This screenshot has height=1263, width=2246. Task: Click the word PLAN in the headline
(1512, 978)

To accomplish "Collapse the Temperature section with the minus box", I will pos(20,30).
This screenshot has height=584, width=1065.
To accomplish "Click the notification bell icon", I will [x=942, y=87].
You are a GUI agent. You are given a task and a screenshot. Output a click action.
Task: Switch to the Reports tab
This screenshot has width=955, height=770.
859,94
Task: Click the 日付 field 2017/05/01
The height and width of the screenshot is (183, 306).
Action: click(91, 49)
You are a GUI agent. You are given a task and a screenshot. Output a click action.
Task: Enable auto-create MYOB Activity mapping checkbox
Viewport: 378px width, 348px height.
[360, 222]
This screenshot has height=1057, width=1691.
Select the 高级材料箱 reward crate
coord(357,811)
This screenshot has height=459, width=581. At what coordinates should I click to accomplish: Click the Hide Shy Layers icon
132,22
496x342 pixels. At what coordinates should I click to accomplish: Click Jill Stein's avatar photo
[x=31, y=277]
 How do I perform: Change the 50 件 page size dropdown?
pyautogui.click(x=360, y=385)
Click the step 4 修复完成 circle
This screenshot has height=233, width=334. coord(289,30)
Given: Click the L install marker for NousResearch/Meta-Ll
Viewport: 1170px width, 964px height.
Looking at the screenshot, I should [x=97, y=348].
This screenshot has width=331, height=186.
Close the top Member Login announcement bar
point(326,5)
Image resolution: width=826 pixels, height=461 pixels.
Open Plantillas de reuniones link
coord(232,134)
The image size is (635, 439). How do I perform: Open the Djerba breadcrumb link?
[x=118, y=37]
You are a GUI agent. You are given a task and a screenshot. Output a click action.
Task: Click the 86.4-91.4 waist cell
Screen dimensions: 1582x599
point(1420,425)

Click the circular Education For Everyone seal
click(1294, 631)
# # # # #
Could you reproduce the entries from the line containing "Click the circular" through the end of the entries, swapping "seal" for "emblem" and keeping everything else identical?

*COMPLETED EXERCISE*:
Click the circular Education For Everyone emblem
click(1294, 631)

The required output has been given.